I have travelled many hundreds of miles this summer, for both happy reasons and sad. Towards the end of this season of travel, I found myself more and more frustrated and annoyed with the constant effort to find routine items amongst my jumbled belongings. At times merely brushing my teeth seemed to be a Herculean task. I was more than ready to return home to a familiar place with a familiar routine, much as I sometimes chafe at the sameness of life here at home.
I am forced to admit once again how often I fail to be grateful for ordinary blessings: a place for my toothbrush where I can easily find it, and the ability to sleep in my own bed in peace and safety. I know that there are many homeless people here in this country. I have met some of them through Family Promise, a program that houses homeless families in churches, including the one to which I belong. I also know that around the world, the flood of refugees fleeing their homes with nothing more than what they are wearing seems to expand almost moment to moment.

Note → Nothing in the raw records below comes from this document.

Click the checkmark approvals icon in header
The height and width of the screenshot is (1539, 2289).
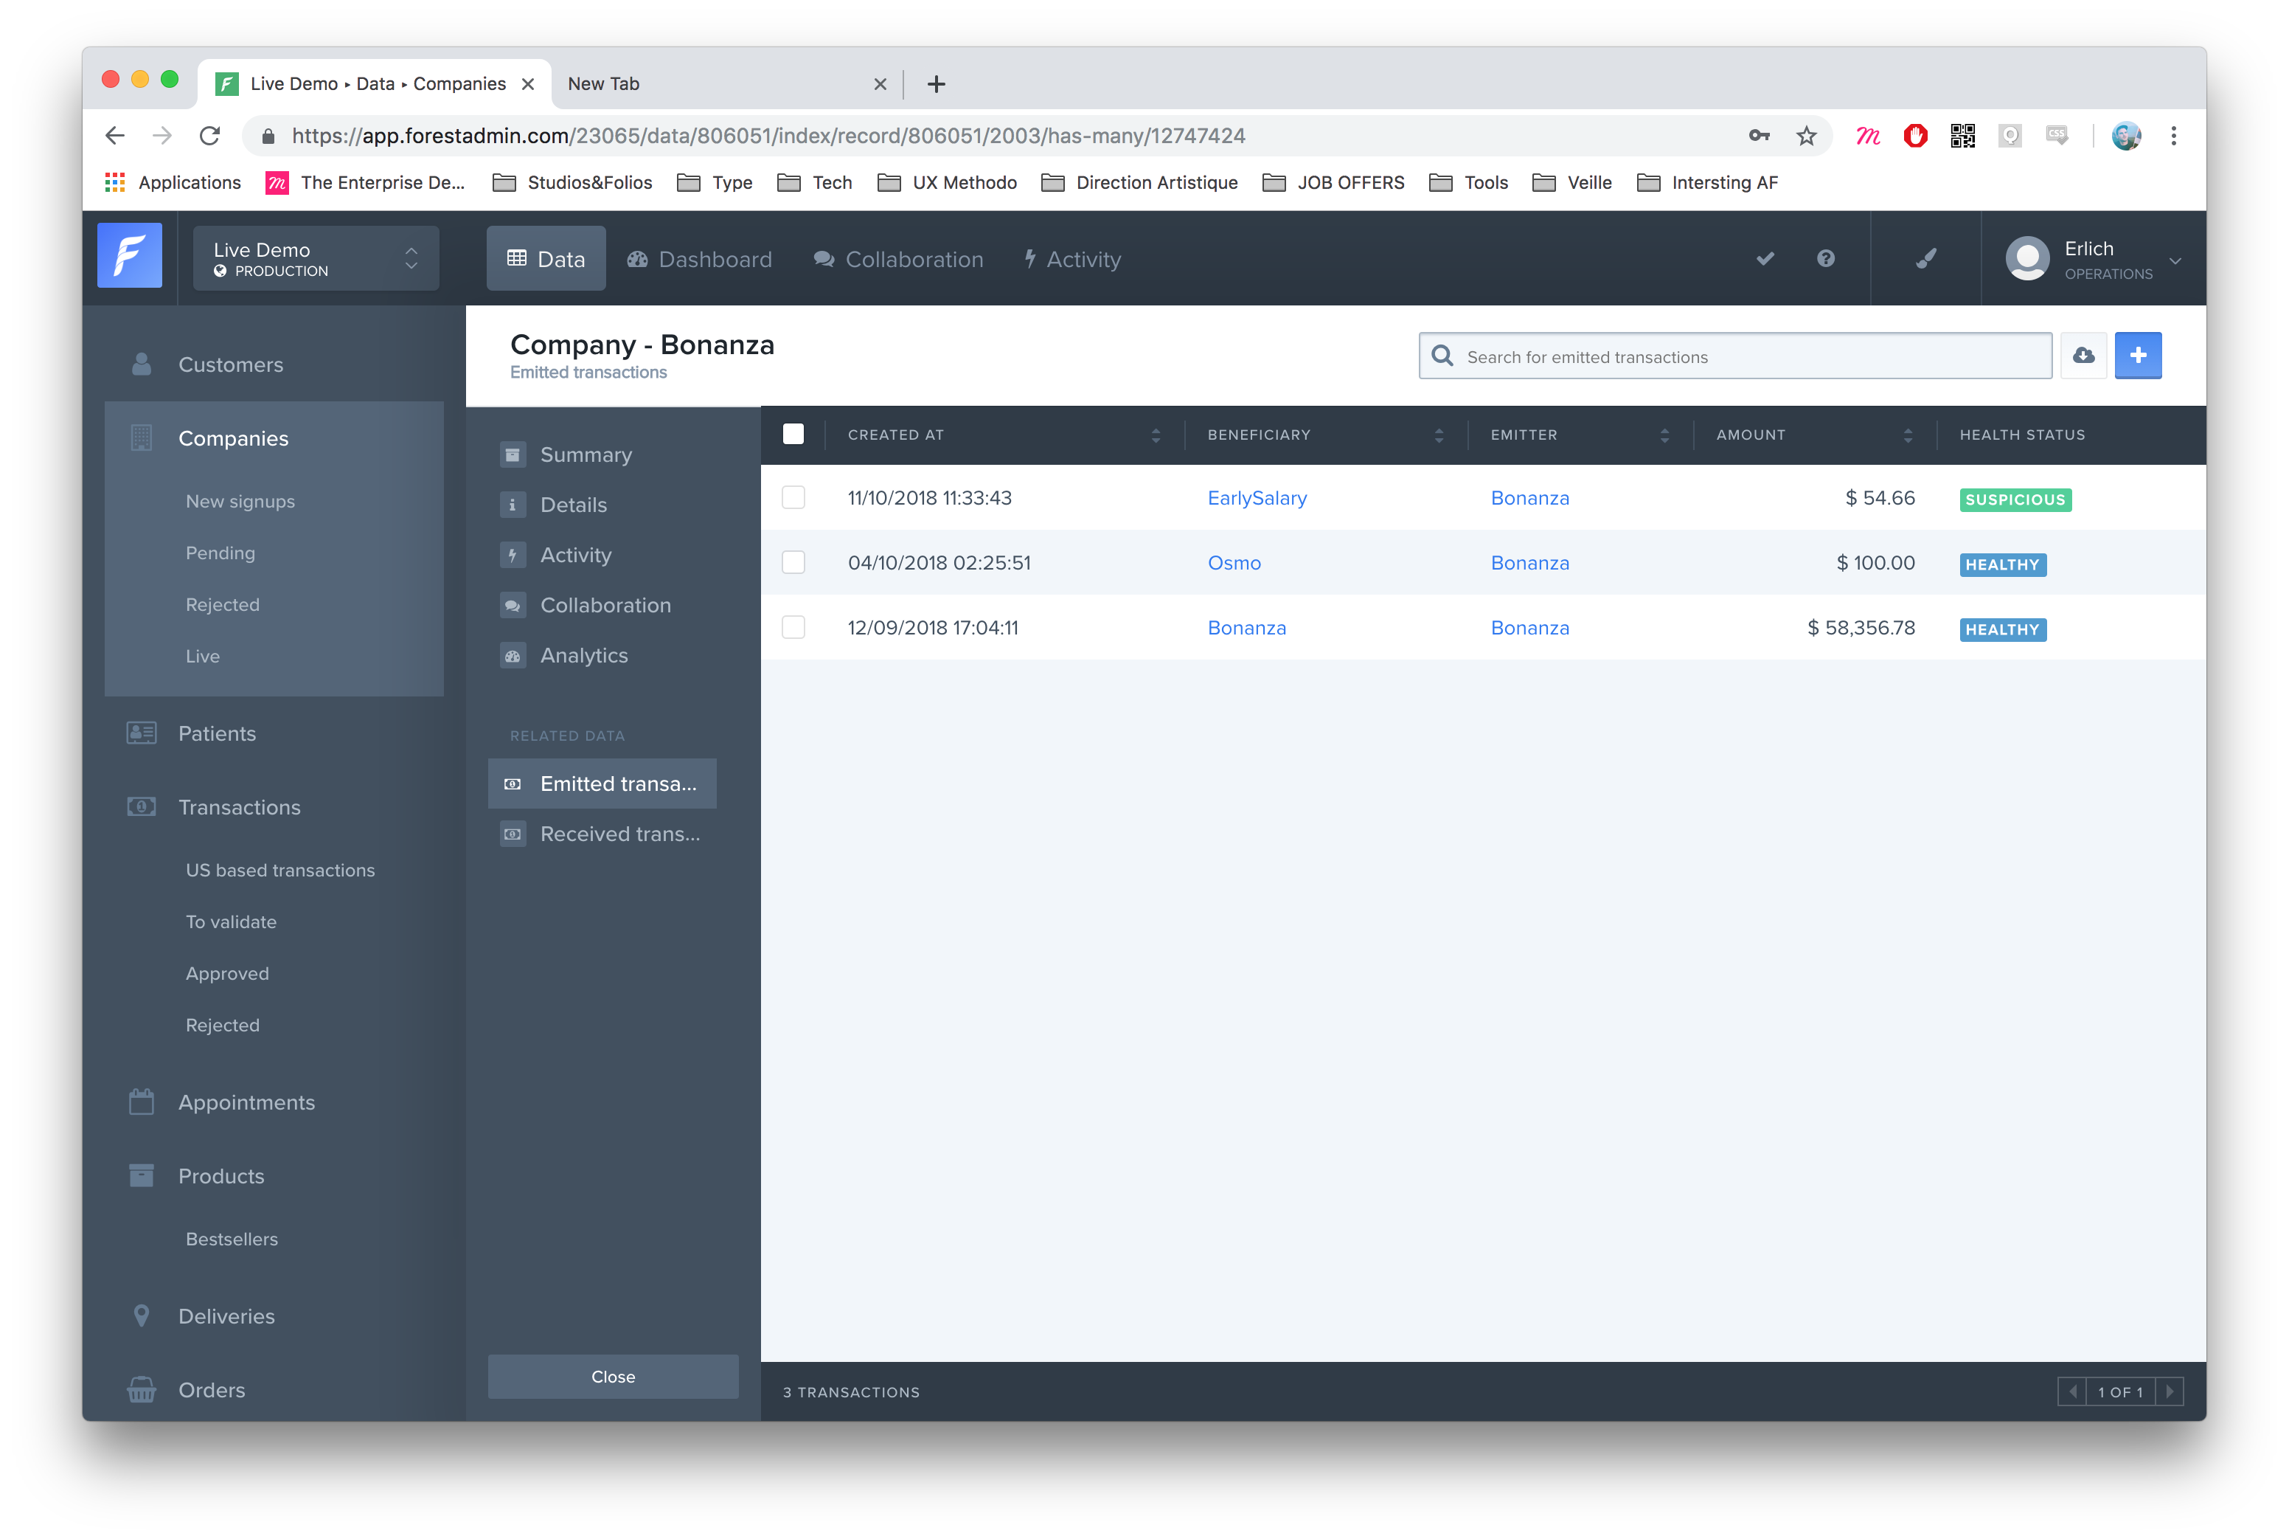pyautogui.click(x=1765, y=259)
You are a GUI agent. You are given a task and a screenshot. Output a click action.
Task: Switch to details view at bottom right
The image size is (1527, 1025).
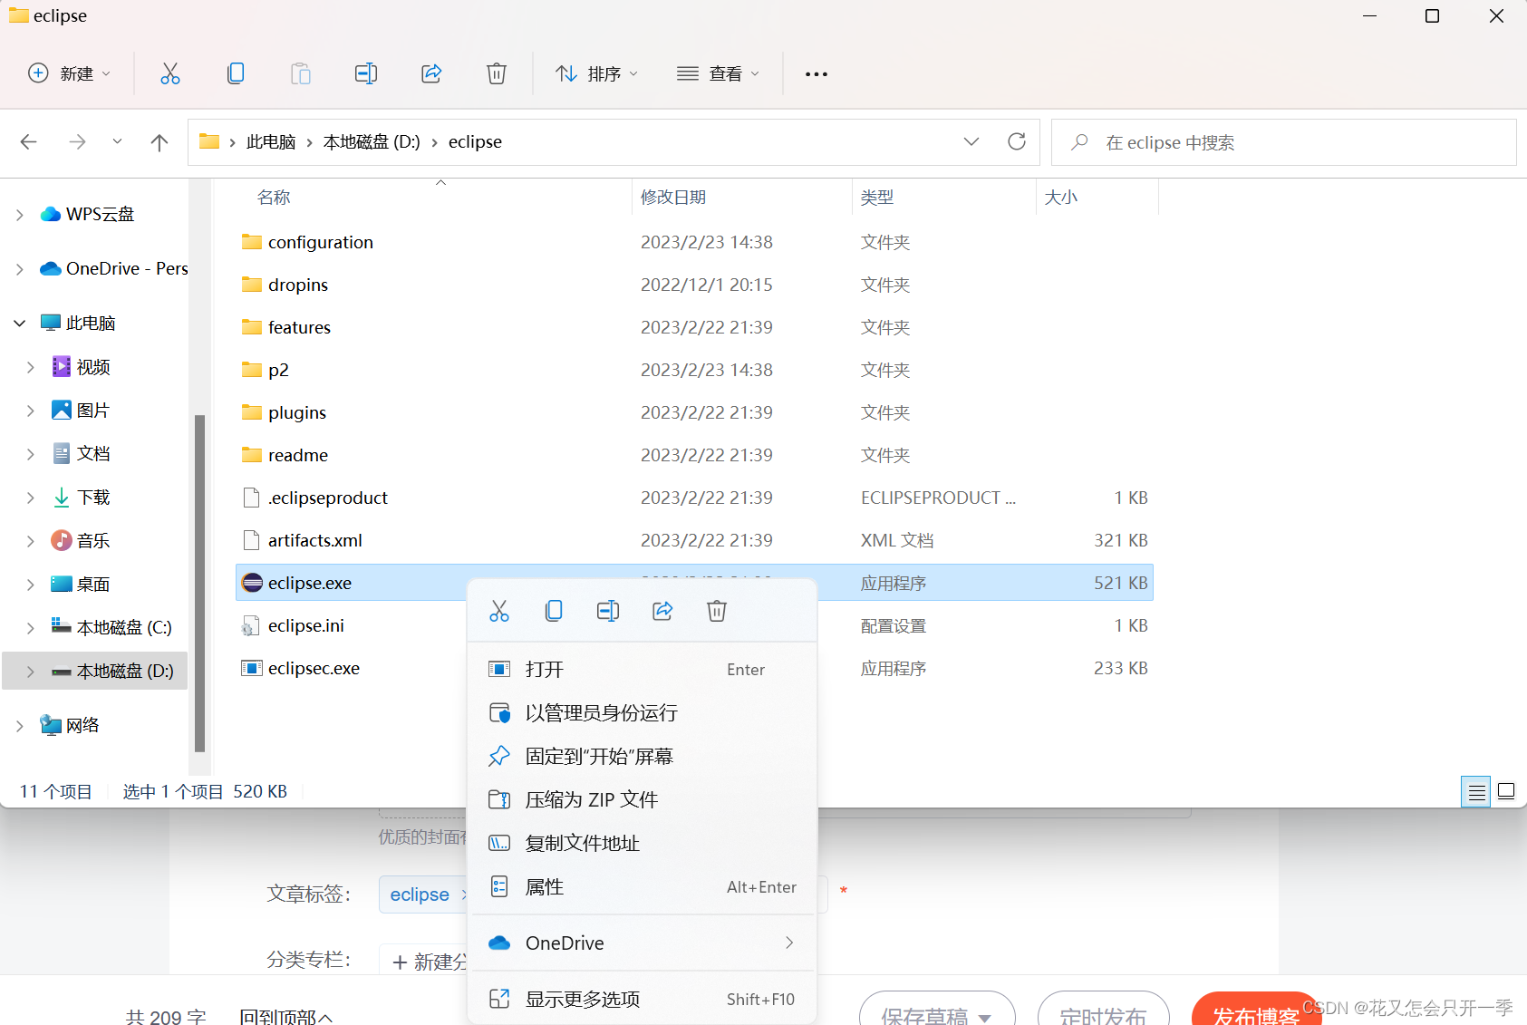pos(1477,790)
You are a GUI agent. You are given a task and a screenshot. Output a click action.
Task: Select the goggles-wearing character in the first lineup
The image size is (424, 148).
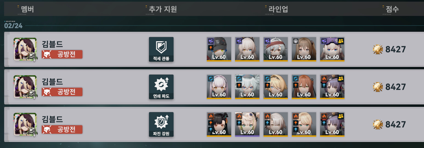332,49
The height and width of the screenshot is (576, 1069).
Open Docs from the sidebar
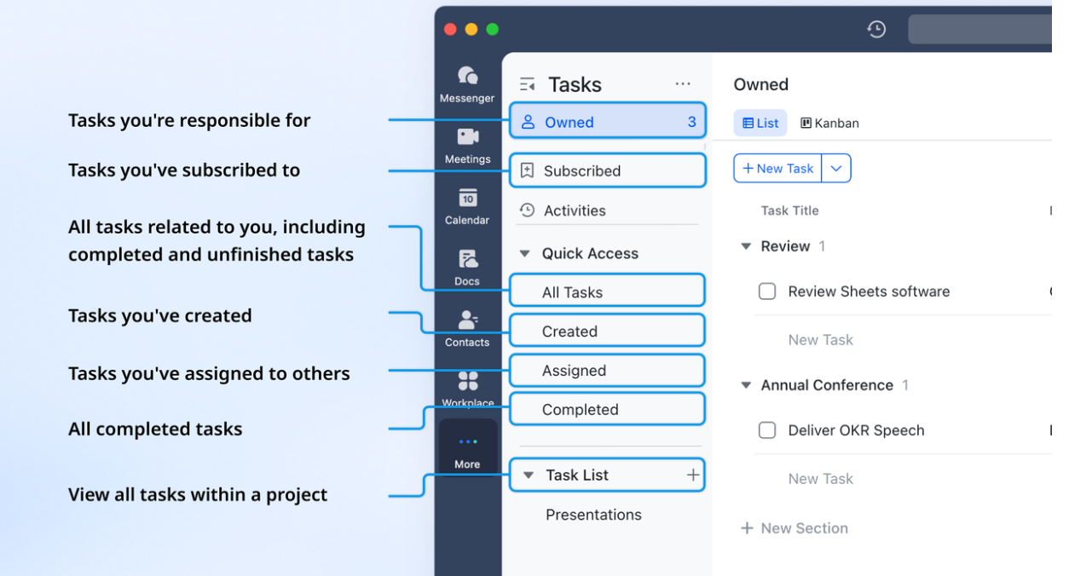pyautogui.click(x=467, y=267)

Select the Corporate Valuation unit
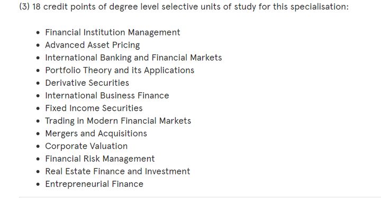[x=86, y=146]
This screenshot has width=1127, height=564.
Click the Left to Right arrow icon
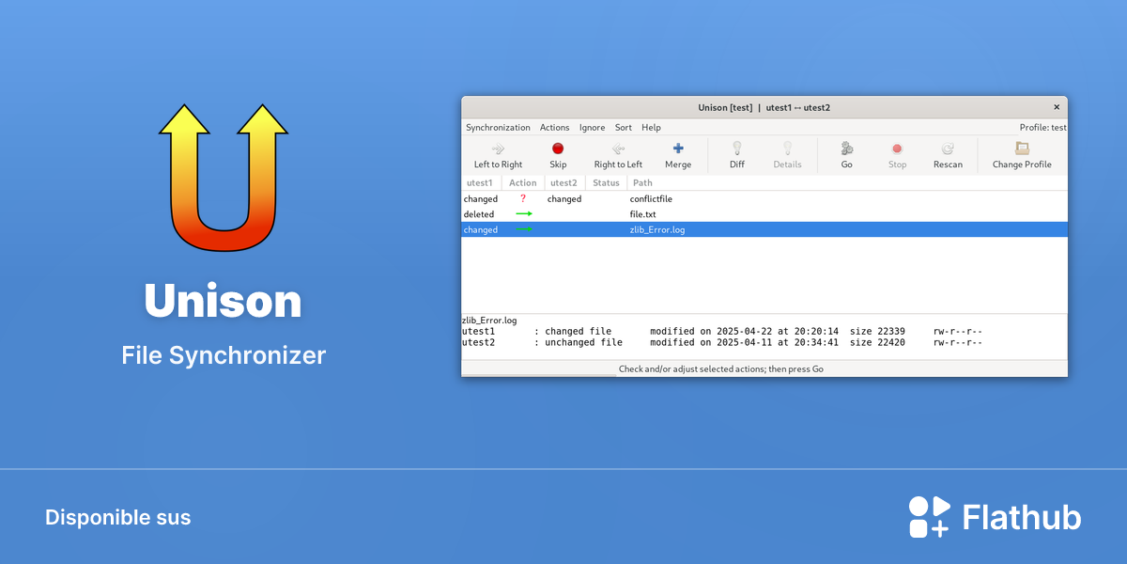[x=499, y=149]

This summer, I stopped to think about what it might be like never to be able to return home to a familiar place and a familiar routine. And while familiar objects are mere things and my family matters more to me than any inanimate object ever could, I still find it a blessing to live among familiar things with their reminders of times past and present, a living museum that contains the history of our family. I grieve for those who have lost that kind of comfort, perhaps forever. I weep for those who have lost the blessings of home. And I pray for the coming of that time when God’s peace and justice will prevail in a world made new.